►

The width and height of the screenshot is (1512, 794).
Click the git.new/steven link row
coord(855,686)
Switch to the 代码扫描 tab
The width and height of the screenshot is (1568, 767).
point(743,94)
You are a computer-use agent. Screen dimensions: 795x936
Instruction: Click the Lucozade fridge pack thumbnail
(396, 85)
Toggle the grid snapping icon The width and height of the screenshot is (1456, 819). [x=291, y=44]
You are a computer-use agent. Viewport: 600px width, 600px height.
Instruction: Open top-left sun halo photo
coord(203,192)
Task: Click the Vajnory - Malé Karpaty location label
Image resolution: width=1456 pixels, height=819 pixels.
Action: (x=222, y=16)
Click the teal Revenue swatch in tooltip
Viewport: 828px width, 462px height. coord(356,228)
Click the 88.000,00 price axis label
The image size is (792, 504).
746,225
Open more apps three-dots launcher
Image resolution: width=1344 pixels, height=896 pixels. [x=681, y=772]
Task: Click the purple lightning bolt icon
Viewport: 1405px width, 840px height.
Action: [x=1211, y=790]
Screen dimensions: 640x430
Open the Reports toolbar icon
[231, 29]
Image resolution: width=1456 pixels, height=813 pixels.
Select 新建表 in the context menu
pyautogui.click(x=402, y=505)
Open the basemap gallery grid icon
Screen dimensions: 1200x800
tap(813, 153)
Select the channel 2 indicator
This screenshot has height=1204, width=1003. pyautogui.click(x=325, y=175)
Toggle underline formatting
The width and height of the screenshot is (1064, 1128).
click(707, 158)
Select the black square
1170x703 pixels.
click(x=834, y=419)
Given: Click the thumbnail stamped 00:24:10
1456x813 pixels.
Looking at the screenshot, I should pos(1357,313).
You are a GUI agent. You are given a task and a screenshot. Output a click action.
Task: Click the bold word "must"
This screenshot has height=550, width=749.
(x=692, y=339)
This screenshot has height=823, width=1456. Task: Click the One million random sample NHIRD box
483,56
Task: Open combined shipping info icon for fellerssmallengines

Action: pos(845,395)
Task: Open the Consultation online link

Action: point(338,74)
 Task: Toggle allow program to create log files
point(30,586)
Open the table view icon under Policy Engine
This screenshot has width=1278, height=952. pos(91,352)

◄

■ Task goal
Write out the data verbatim, from the line that contains "This screenshot has height=823, width=1456." through the end of the data, including both ends.

■ In response
This screenshot has height=823, width=1456. Task: Click the One million random sample NHIRD box
483,56
Task: Open combined shipping info icon for fellerssmallengines

Action: pos(845,395)
Task: Open the Consultation online link

Action: point(338,74)
 Task: Toggle allow program to create log files
point(30,586)
Open the table view icon under Policy Engine
This screenshot has width=1278, height=952. pos(91,352)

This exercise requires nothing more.